Phase III: Dynamic Strengthening & Neuromuscular Control (Weeks 12-18+)

This phase emphasizes restoring maximum strength, dynamic stability, and neuromuscular control to prepare the patient for a return to sports or demanding manual labor.

  • Goals:
    • Restore normal shoulder strength and endurance in all planes.
    • Optimize dynamic stability of the rotator cuff and scapular stabilizers.
    • Enhance proprioception and joint position sense.
    • Prepare for a safe, gradual return to recreational activities and manual tasks.
  • Precautions & Restrictions:
    • Avoid overhead activities or heavy lifting if poor mechanics are present.
    • Monitor closely for any signs of fatigue-induced subluxation or instability.
    • Avoid high-stress positions (e.g., heavy bench press, deep dips, behind-the-neck pulldowns).
  • Suggested Exercises:
    • Progressive resistance exercises (PREs) for the rotator cuff and scapular stabilizers (e.g., resisted internal/external rotation, lateral raises, front raises, rows, and lat pulldowns modified to stay in front of the head).
    • Dynamic stabilization and neuromuscular control drills: perturbation training (holding a ball or stick while the therapist applies resistance), PNF (proprioceptive neuromuscular facilitation) patterns.
    • Advanced closed-chain exercises: plank variations, light push-up plus (on wall or incline, progressing to floor).
    • Proprioceptive exercises: ball tosses against a wall, balloon tapping, and bodyweight weight-bearing exercises.
    • Introduction of light, sport-specific or work-specific activities at the end of this phase (e.g., light throwing, swimming strokes, or tool handling).
  • Criteria to Progress:
    • Full, pain-free range of motion with excellent stability.
    • Shoulder strength of at least 80-90% compared to the uninvolved side.
    • No subjective reports of instability, subluxation, or apprehension.
    • Surgeon clearance for discharge to independent home program or return to sport.

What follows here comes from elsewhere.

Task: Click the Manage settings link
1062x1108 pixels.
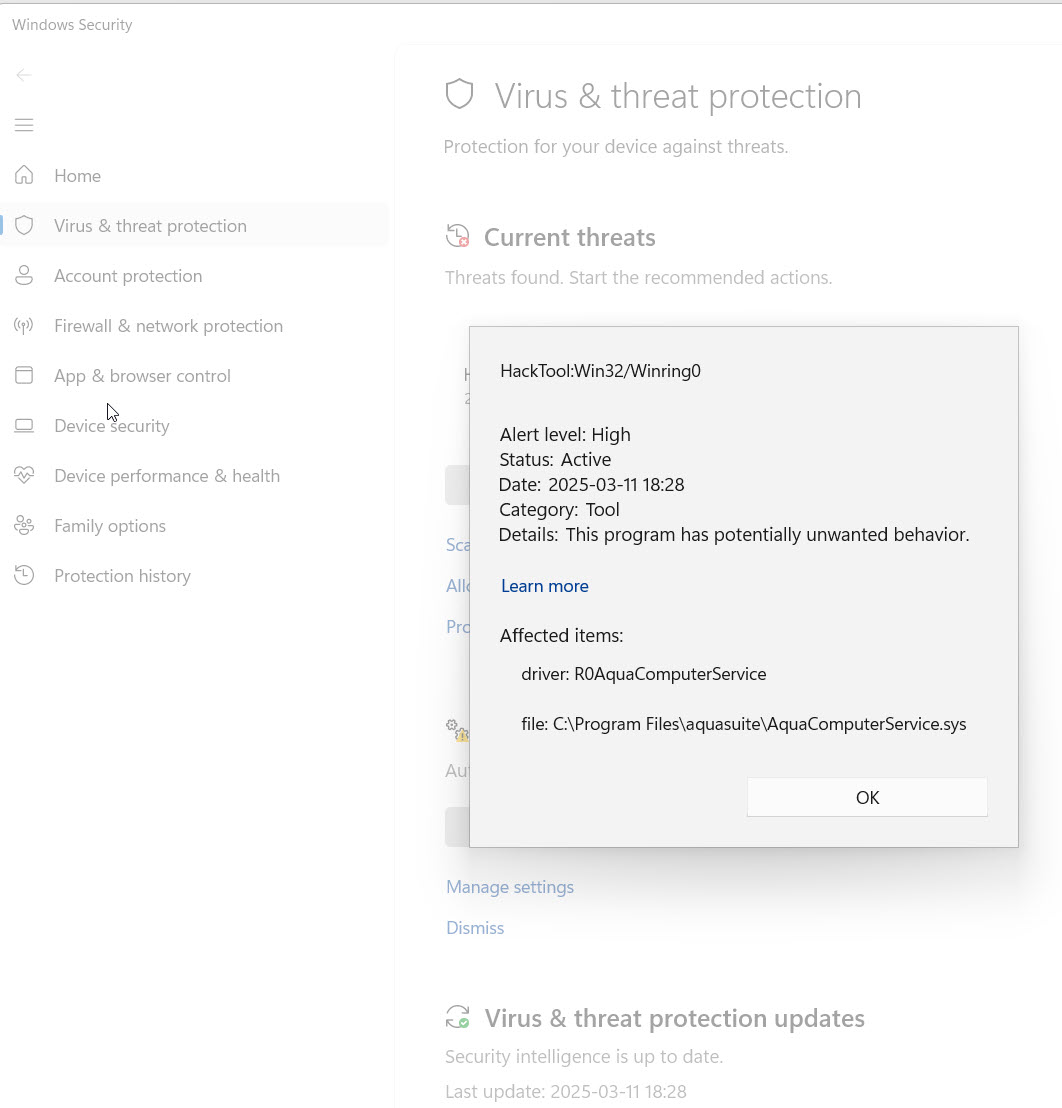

These guidelines represent a standard rehabilitation protocol. Individual recovery rates vary significantly depending on the size of the repair, bone/tissue quality, and general patient health. Your surgeon may modify this protocol specifically for you.

Disclaimer: This protocol is for educational purposes and is not a substitute for professional medical advice. Always consult your surgeon or physical therapist before performing any exercises or modifying activity restrictions.